“Routing and Network Coding on Lines, Stars, and Rings”

Abstract

Network coding allows each node in a network to combine its input information instead of simply storing, copying, and forwarding data. We  present several recent results. The first is a new upper bound on network coding rates that applies to wireline, wireless, and mixed  wireline/wireless networks. The bound, called a progressive d-separating edge set (or PdE) bound, involves progressively removing edges from a network graph and checking whether certain strengthened d-separation conditions are satisfied. Second, we consider line networks that are elements of larger networks.

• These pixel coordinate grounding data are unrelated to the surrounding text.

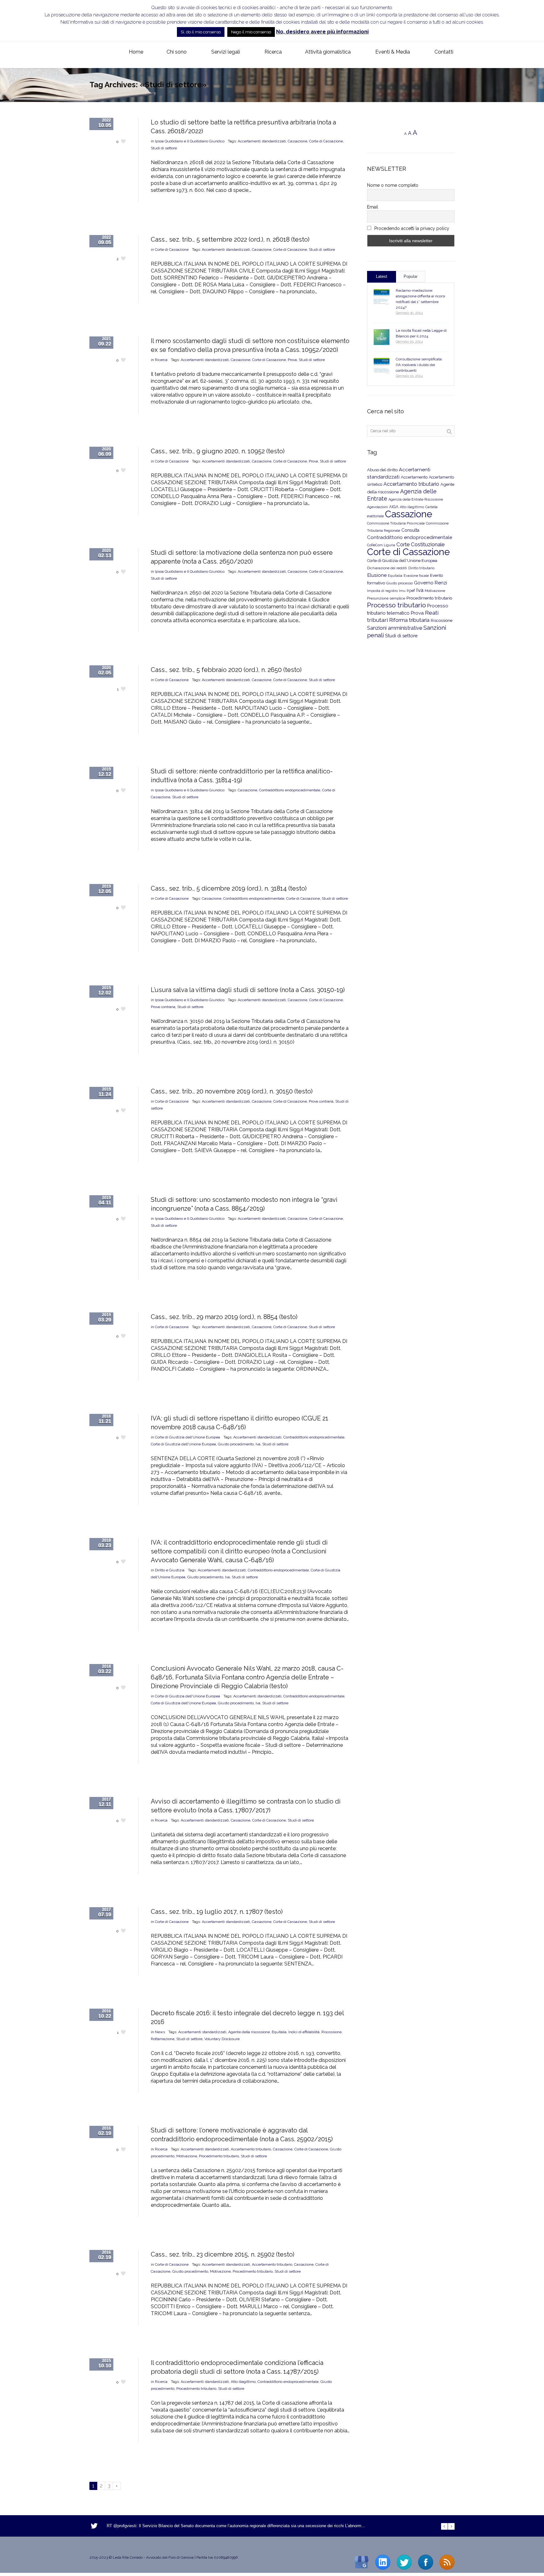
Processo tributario (396, 605)
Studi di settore (164, 148)
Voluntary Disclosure (222, 2039)
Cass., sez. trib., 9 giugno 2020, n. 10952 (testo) (218, 451)
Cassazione (297, 141)
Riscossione (331, 2032)
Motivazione (186, 2156)
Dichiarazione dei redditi (387, 568)
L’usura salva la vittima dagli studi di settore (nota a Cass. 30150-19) (248, 990)
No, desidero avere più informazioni (322, 32)
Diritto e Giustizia (169, 1570)
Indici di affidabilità (304, 2032)
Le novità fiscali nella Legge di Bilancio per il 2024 (421, 333)
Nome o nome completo (392, 185)
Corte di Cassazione (326, 141)
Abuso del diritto (382, 470)
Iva (258, 1444)
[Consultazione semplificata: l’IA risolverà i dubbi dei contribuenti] (381, 366)
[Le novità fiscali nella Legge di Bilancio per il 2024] (381, 337)
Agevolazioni (377, 507)
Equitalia (279, 2032)
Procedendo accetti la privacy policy (411, 228)
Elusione (377, 575)
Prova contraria (163, 1007)
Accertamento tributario (251, 2149)
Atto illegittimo (243, 2381)
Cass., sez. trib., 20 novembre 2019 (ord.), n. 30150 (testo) (232, 1091)
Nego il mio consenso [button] (251, 32)
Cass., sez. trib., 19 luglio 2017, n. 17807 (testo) (217, 1911)
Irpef (411, 590)
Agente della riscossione (249, 2032)
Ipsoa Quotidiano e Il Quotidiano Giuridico (189, 141)
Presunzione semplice (386, 598)
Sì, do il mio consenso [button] (201, 32)
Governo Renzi (430, 583)
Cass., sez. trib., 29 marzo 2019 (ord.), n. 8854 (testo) (224, 1317)
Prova (292, 360)
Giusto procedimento (236, 1444)
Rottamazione (162, 2039)
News (160, 2032)
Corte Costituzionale (420, 544)
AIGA (394, 506)
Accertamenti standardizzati (262, 141)
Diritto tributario (421, 568)
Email (372, 206)
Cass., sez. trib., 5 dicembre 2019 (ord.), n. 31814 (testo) (229, 888)
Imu (402, 591)
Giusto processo (399, 583)
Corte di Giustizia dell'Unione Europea (187, 1437)
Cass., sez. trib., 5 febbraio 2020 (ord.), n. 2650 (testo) (226, 670)
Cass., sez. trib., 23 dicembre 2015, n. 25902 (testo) (222, 2254)
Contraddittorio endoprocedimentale (289, 790)
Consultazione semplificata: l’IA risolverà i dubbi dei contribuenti (419, 365)
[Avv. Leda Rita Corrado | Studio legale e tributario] (94, 52)
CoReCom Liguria (381, 545)
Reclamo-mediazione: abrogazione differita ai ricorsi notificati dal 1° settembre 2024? (420, 299)
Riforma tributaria (409, 620)
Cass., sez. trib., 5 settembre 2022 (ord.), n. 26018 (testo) (230, 239)
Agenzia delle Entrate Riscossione (415, 499)
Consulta (410, 530)
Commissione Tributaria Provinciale (396, 523)
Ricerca (161, 360)
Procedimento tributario (219, 2156)
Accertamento (414, 477)
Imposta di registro (382, 591)
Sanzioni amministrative (394, 628)
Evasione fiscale (416, 575)
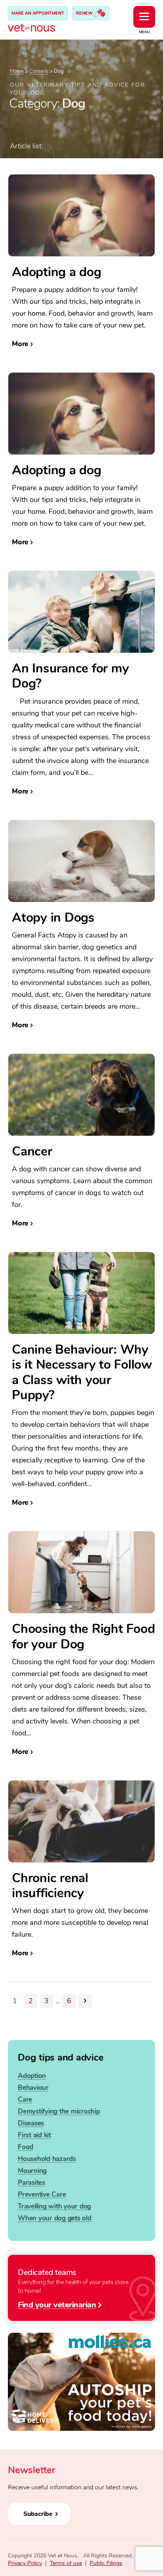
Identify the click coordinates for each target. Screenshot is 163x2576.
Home (17, 71)
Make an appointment (37, 13)
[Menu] (144, 17)
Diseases (31, 2123)
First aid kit (34, 2135)
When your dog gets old (54, 2218)
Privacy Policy (25, 2563)
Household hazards (47, 2158)
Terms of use (66, 2563)
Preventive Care (42, 2194)
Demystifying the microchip (59, 2111)
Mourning (32, 2170)
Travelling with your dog (54, 2206)
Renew (85, 13)
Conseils (38, 71)
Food (25, 2147)
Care (25, 2099)
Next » (85, 2001)
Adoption (32, 2075)
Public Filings (106, 2563)
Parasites (31, 2182)
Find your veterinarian (57, 2304)
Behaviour (33, 2087)
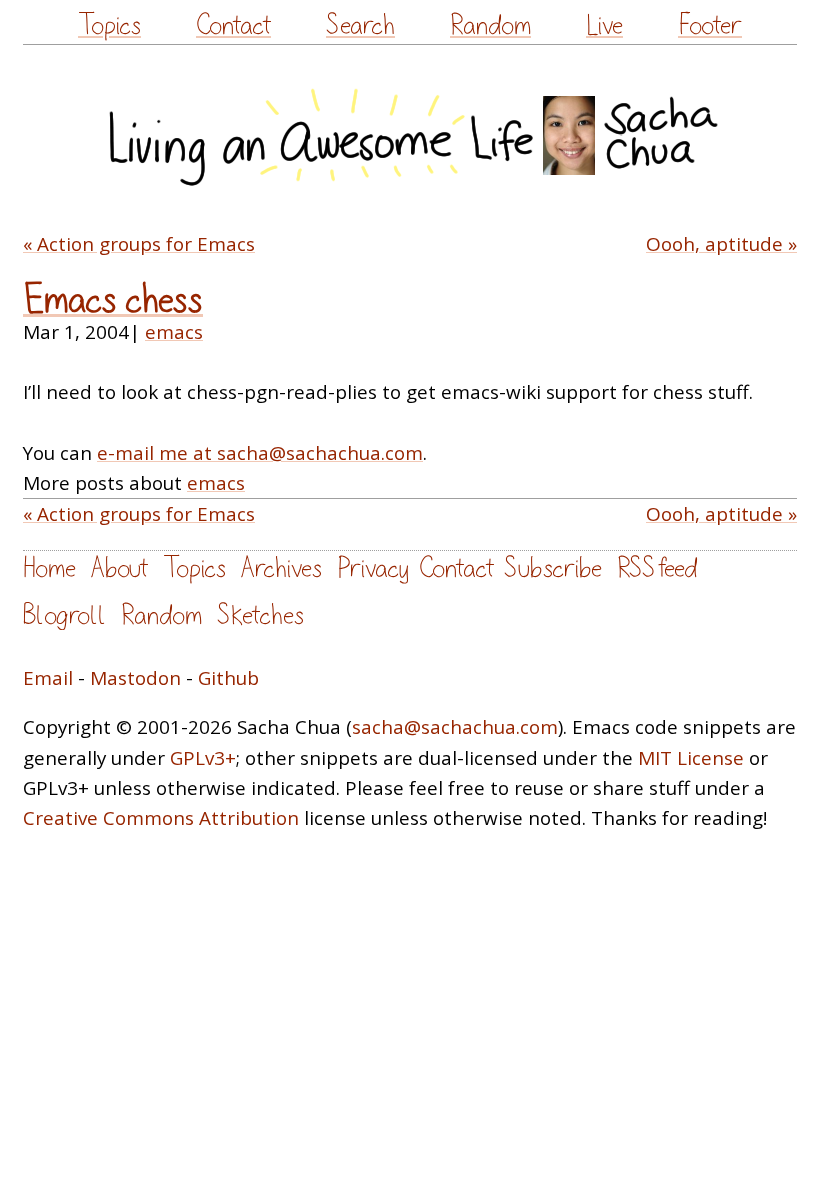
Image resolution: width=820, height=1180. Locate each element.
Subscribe (553, 568)
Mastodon (135, 678)
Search (360, 25)
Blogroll (64, 615)
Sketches (260, 615)
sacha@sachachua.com (455, 727)
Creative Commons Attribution (161, 818)
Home (49, 568)
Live (604, 25)
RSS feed (657, 568)
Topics (109, 25)
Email (48, 678)
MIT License (691, 758)
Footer (710, 25)
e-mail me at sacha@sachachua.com (260, 453)
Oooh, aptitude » (721, 244)
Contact (233, 25)
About (119, 568)
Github (228, 678)
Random (490, 25)
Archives (281, 568)
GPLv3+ (203, 758)
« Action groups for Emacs (139, 244)
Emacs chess (113, 301)
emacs (174, 332)
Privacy (373, 568)
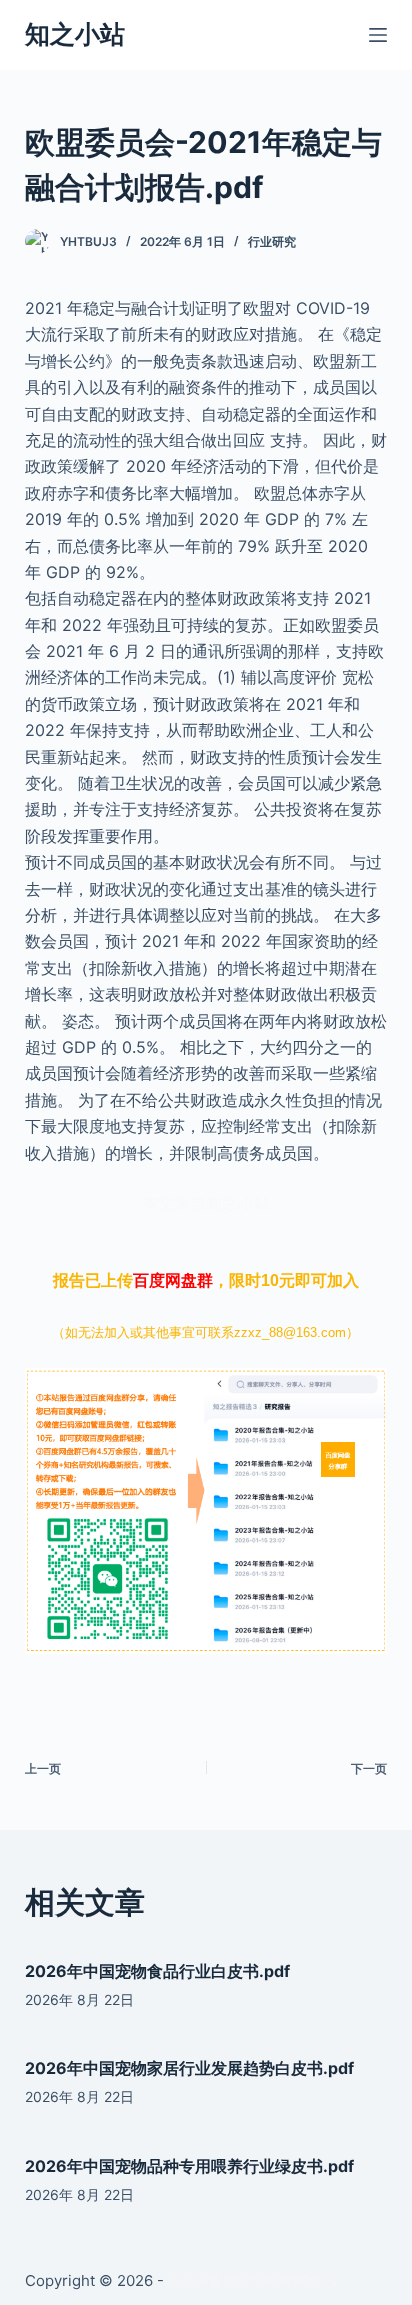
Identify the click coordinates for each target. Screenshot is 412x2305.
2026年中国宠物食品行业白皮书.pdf (157, 1971)
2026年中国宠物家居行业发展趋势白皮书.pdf (189, 2068)
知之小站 (75, 34)
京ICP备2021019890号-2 (253, 2280)
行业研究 (272, 241)
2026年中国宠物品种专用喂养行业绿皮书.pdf (189, 2166)
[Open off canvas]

We show that under both edge and node capacity constraints the optimal code is a combination of rate-splitting, copying, routing, and "butterfly" binary linear network coding. Third, we consider star and ring networks develop related results.
 

Bio

Gerhard Kramer received the B.Sc. and M.Sc. degrees in electrical engineering from the University of Manitoba, Winnipeg, MB, Canada, in  1991 and 1992, respectively, and the Dr. sc. techn. (Doktor der Technischen issenschaften) degree from the Swiss Federal Institute of Technology (ETH), Zurich, Switzerland, in 1998. From July 1998 to March 2000, he was with Endora Tech AG, Basel, Switzerland, as a communications engineering consultant. Since May 2000 he has been with Bell Laboratories, Alcatel-Lucent, Murray Hill, NJ, USA.